Addressing these barriers requires comprehensive, multidimensional approaches. Implementing mobile outreach programs can bring services directly to homeless individuals, reducing transportation and accessibility issues (Padgett et al., 2016). Increasing health literacy through case management and peer support programs can empower individuals to seek and adhere to treatment. Additionally, integrating mental health, substance abuse, and housing services within coordinated care models can streamline access, improve engagement, and foster stability (Mueser et al., 2015).
Legal reforms and policies promoting housing-first initiatives have proven effective in reducing homelessness among individuals with mental illness. These policies prioritize providing stable housing as a foundation for health and recovery, recognizing that housing stability is essential for successful treatment engagement (Tsemberis & Eisenberg, 2017). Training healthcare workers and outreach personnel in trauma-informed care can further reduce stigma and foster trusting relationships essential for effective intervention.
Conclusion
Kevin’s case underscores the complex interplay of mental health, substance abuse, social support, and systemic barriers that contribute to homelessness among individuals with serious mental illness. Addressing these factors requires a coordinated effort to improve access to comprehensive, integrated care that is easily accessible and tailored to the needs of this vulnerable population. Policies emphasizing housing stability, coupled with community outreach and education, are critical in breaking the cycle of homelessness and promoting recovery and well-being for individuals like Kevin.
References
- Flicker, S., Chiu, S., Szanto, K., & Hendrie, D. (2020). Substance use and homelessness: Challenges and solutions. Journal of Substance Abuse Treatment, 116, 108-117.
- Hoge, S. K., Lereya, T., & Nelson, B. (2014). The impact of schizophrenia on housing stability. Psychiatric Services, 65(11), 1389-1391.
- Lacroix, B., Cuskelly, M., & Frawley, L. (2014). Family support and mental health stability. Family Therapy Journal, 22(3), 203-221.
- Lamb, H. R., Greenstein, R., & Sisti, D. (2016). Outreach strategies for homeless populations with mental illness. Current Psychiatry Reports, 18(12), 102.
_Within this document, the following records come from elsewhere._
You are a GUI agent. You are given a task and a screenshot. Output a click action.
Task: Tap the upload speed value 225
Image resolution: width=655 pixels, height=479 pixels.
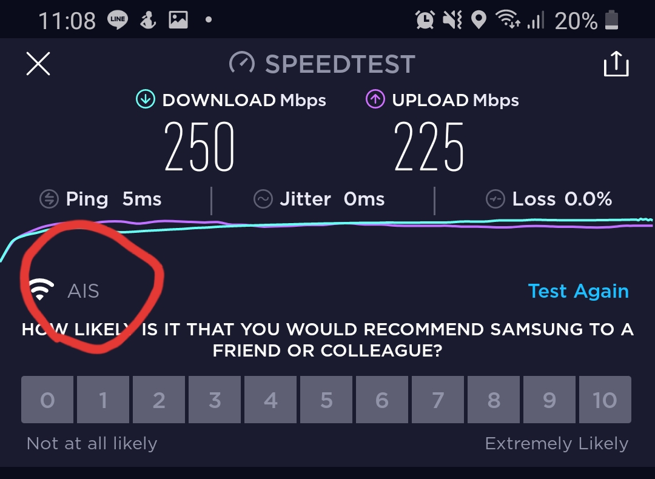coord(429,147)
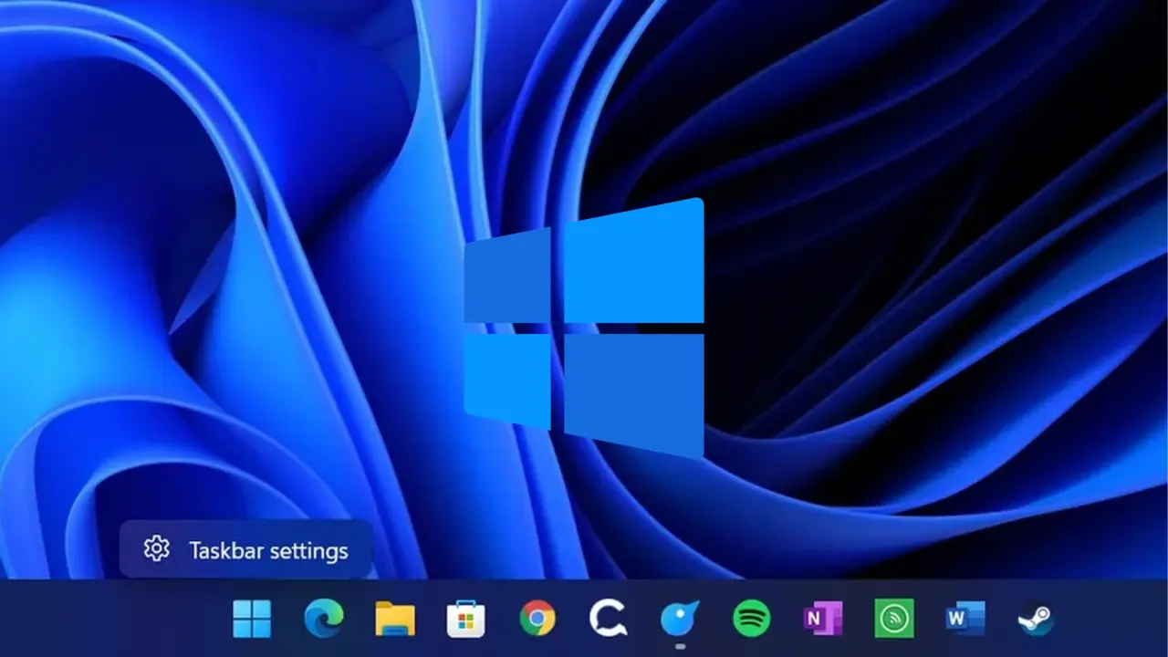1168x657 pixels.
Task: Launch Microsoft Edge from the taskbar
Action: [323, 619]
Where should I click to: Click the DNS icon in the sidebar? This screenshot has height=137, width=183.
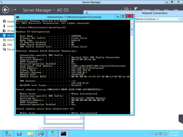click(4, 45)
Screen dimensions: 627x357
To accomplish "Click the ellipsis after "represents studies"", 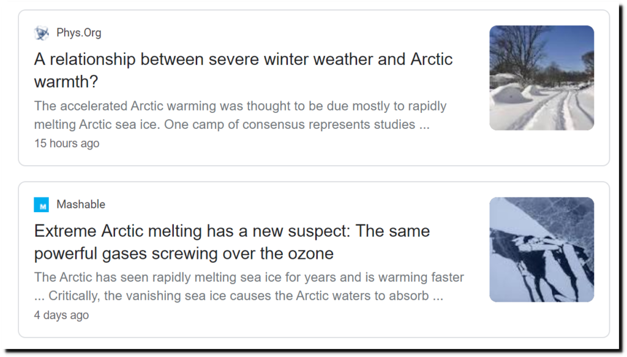I will (423, 125).
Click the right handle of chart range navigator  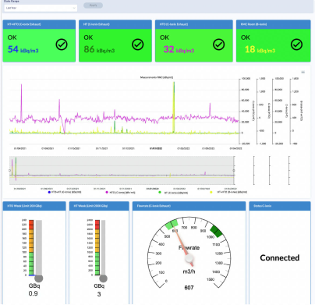coord(234,171)
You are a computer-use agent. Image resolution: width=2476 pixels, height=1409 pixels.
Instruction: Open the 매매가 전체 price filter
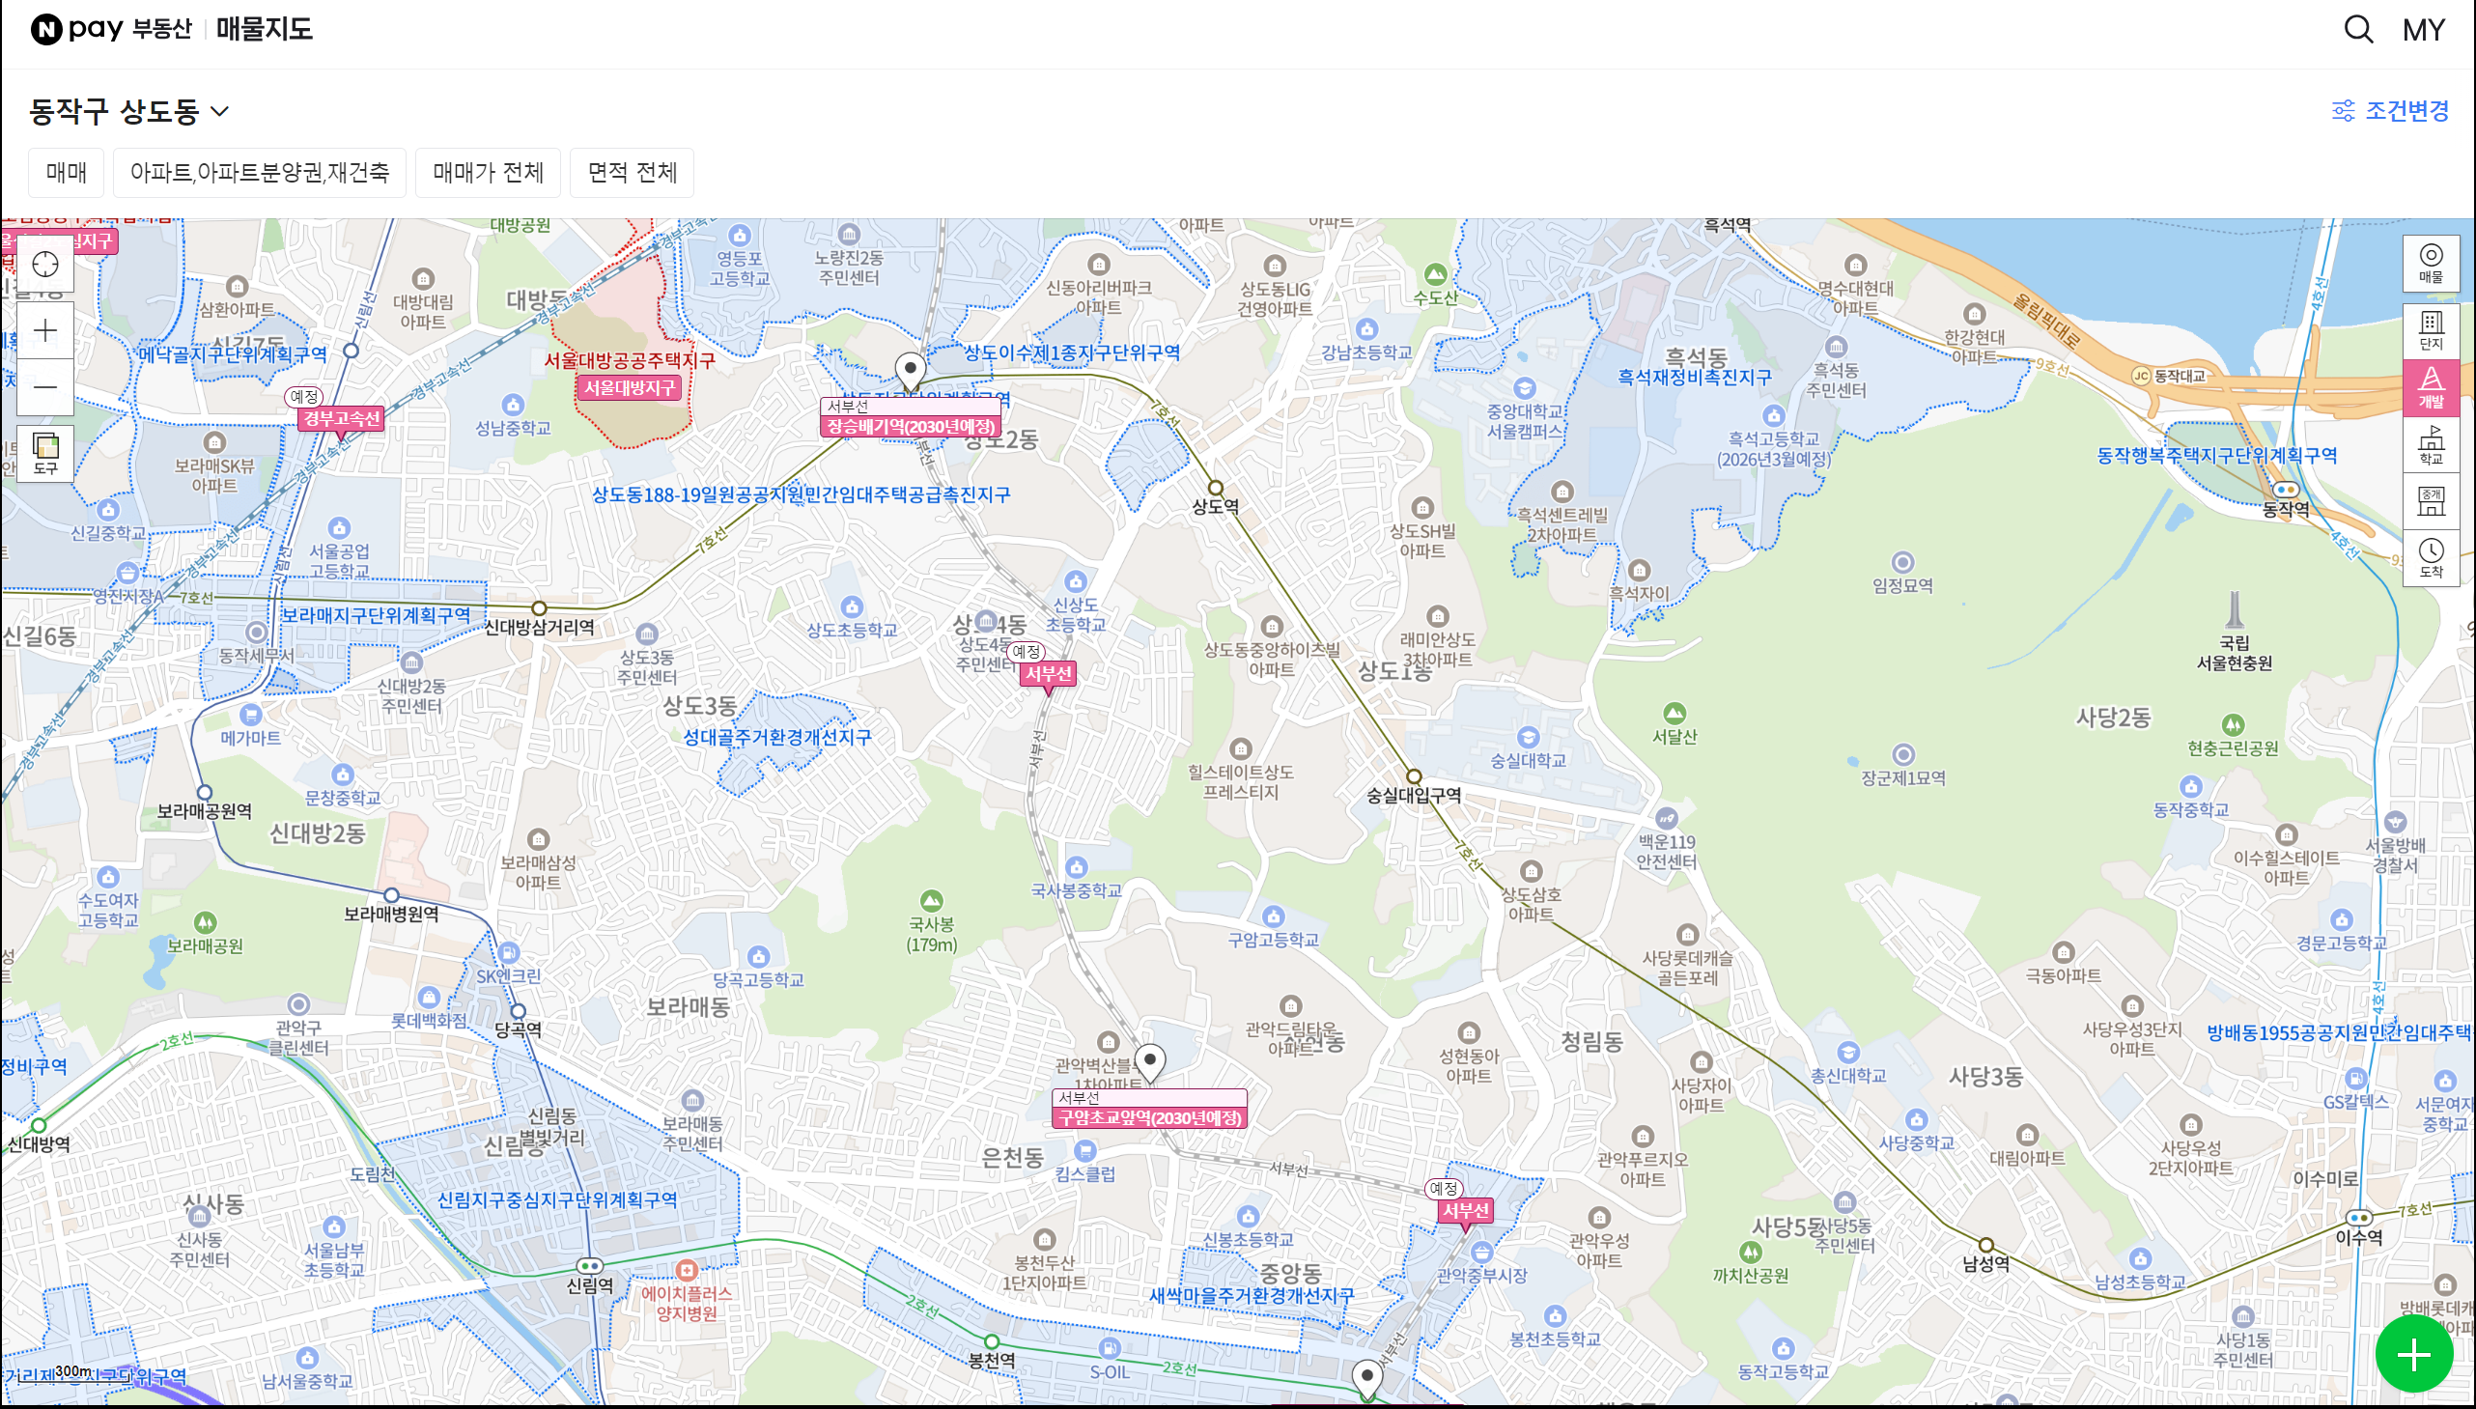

- Mueser, K. T., Rosenberg, S. D., Goodman, L., & Trumbetta, S. (2015). Trauma, PTSD, and the course of severe mental illness. Journal of Traumatic Stress, 28(3), 190-196.
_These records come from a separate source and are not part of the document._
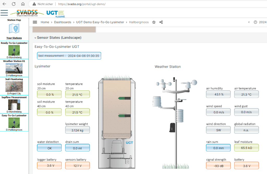The height and width of the screenshot is (174, 267).
Task: Go to Home in breadcrumb
Action: click(x=45, y=22)
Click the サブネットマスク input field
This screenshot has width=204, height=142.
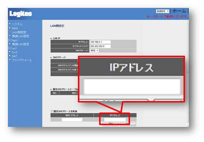point(100,46)
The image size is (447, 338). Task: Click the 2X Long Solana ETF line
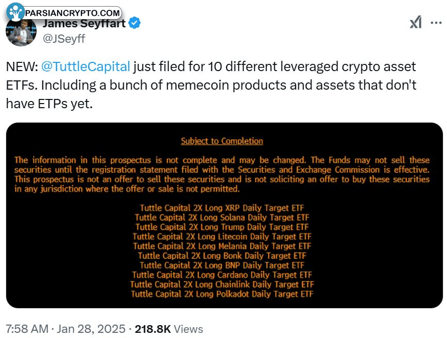point(222,217)
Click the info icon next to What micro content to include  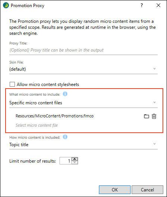[65, 94]
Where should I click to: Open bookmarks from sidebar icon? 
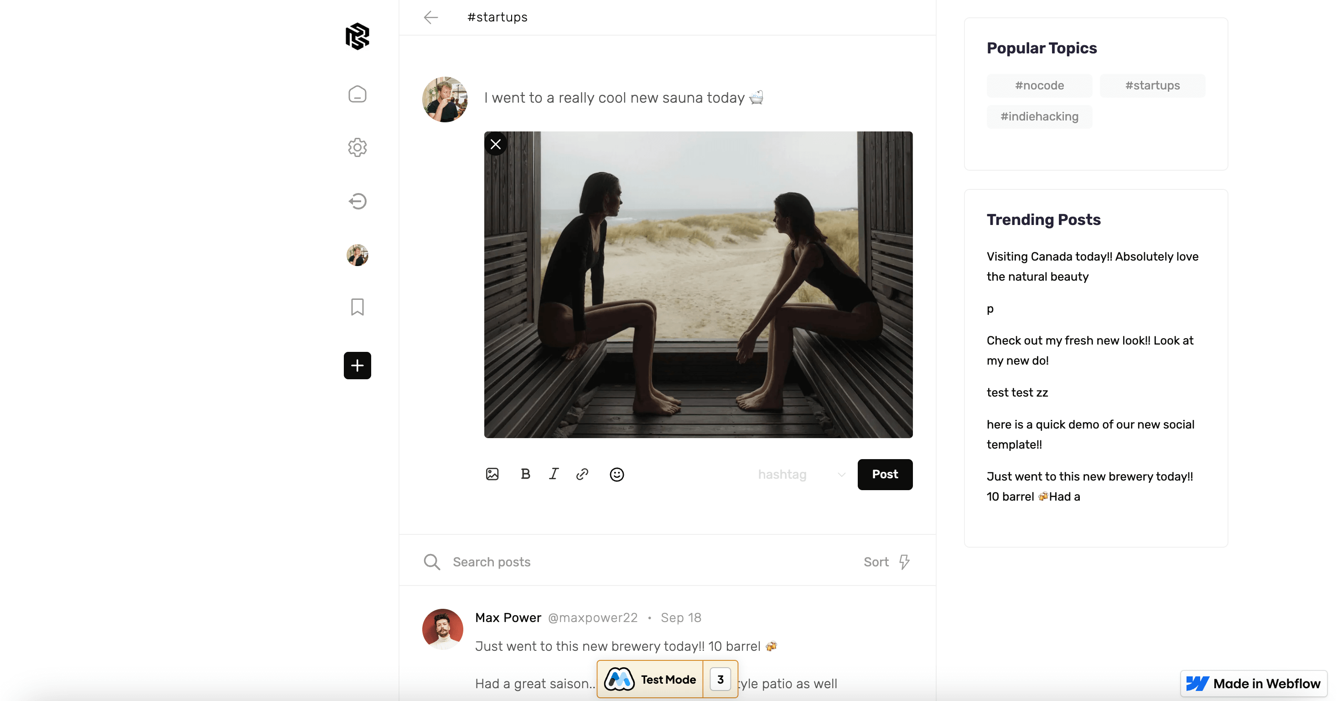pos(357,307)
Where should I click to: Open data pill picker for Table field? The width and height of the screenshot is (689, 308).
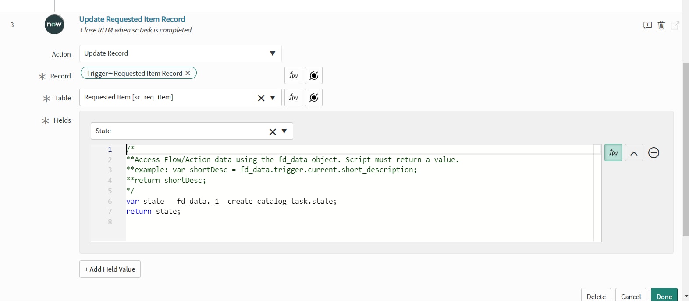point(314,97)
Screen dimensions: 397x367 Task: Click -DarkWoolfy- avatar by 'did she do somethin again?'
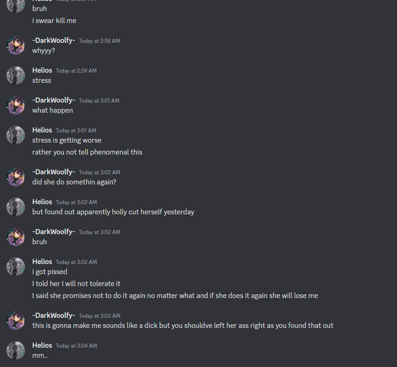click(16, 177)
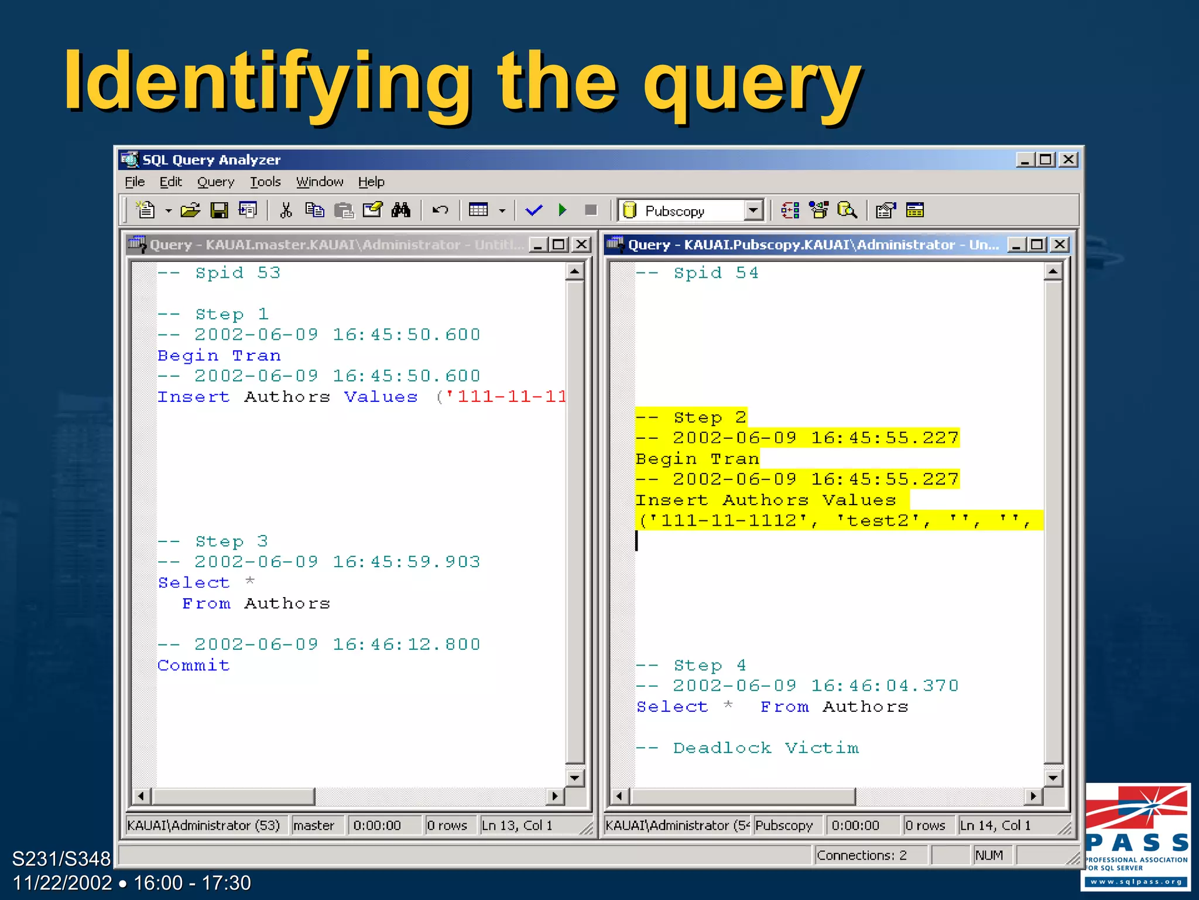Open the Query menu

[x=215, y=182]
- Pescosolido, B. A., Perry, B., & Block, M. (2013). Stigma and mental health help-seeking. American Journal of Psychiatry, 170(2), 156-157.
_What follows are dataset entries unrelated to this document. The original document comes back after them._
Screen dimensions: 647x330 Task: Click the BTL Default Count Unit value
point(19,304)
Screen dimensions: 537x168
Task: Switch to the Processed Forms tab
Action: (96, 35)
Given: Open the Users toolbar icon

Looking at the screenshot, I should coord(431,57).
- Padgett, D. K., Stanhope, V., Henwood, B. F., & Stewart, A. (2016). Housing first services for people who are homeless with serious mental illness. Journal of Community Psychology, 44(4), 465-477.
- Stergiopoulos, V., Gozdzik, A., & Seaton, R. (2015). Housing interventions for homeless people with mental illness. Psychiatric Services, 66(6), 629-635.
- Tsemberis, S., & Eisenberg, R. (2017). Pathways to housing: Strategies for ending homelessness among people with mental illness. Housing Policy Debate, 28(4), 689-711.
- Tsai, J., & Maeda, J. (2017). Severe mental illness and homelessness: A review of the literature. Psychiatric Services, 68(6), 520-522.